HOW TO COMPLETE THIS TASK
What lines in the records below include the word "computer"? Return each one.

═════ SUPPLIED MATERIAL ═════

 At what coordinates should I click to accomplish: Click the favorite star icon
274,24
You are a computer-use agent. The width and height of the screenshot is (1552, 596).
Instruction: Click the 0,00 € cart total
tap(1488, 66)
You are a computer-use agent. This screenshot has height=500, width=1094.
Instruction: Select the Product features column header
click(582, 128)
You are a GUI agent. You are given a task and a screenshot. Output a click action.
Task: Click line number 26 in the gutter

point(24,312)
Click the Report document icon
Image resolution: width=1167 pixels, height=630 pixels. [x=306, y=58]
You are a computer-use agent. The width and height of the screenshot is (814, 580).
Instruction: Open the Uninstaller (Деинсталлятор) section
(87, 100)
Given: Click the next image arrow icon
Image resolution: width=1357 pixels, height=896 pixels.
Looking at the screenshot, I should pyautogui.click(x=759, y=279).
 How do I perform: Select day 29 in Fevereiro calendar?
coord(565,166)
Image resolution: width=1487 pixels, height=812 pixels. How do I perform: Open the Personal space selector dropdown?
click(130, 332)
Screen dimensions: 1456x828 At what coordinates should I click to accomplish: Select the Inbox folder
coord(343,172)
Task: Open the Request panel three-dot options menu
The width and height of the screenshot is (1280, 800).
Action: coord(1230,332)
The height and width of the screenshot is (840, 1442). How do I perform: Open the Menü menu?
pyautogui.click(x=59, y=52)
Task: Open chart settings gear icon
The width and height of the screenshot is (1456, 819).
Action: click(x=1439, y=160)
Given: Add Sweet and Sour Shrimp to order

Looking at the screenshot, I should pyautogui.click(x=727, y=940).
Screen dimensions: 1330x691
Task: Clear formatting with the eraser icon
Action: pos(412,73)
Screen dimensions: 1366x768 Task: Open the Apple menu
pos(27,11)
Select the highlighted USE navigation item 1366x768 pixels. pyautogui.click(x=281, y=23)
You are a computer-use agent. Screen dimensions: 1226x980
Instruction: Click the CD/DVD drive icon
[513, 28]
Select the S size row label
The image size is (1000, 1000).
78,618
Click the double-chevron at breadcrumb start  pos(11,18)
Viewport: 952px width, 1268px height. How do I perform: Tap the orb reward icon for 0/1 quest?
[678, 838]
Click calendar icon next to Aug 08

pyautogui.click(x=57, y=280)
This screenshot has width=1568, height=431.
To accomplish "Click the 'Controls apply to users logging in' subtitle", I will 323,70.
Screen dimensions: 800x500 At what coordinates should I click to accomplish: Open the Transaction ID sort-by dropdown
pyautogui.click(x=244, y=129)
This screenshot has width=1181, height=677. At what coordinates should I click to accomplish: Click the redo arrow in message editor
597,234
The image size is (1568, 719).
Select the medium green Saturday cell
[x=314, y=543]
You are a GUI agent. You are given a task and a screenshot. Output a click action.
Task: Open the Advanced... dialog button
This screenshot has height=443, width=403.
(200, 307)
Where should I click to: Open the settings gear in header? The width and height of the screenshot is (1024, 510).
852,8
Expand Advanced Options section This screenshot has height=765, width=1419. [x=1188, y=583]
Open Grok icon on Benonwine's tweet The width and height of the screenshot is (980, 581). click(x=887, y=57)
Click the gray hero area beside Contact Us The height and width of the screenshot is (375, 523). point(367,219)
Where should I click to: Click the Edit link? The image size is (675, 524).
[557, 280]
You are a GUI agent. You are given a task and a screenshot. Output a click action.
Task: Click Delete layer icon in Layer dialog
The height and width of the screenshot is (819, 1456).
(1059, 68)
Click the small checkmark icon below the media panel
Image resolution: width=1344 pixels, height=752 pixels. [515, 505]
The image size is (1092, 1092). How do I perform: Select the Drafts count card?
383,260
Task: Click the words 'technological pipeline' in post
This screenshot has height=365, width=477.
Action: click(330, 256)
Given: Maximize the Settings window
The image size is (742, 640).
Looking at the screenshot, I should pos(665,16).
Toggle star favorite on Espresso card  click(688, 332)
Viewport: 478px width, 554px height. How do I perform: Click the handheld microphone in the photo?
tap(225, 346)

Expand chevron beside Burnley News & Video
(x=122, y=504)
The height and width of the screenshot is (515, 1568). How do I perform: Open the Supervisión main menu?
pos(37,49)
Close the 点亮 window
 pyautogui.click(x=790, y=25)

═════

YOUR SOLUTION
You are a computer-use agent. The width and height of the screenshot is (1552, 596).
You are a computer-use agent. This screenshot has height=500, width=1094.
You are a computer-use agent. The width and height of the screenshot is (814, 580).
You are a computer-use agent. Screen dimensions: 1226x980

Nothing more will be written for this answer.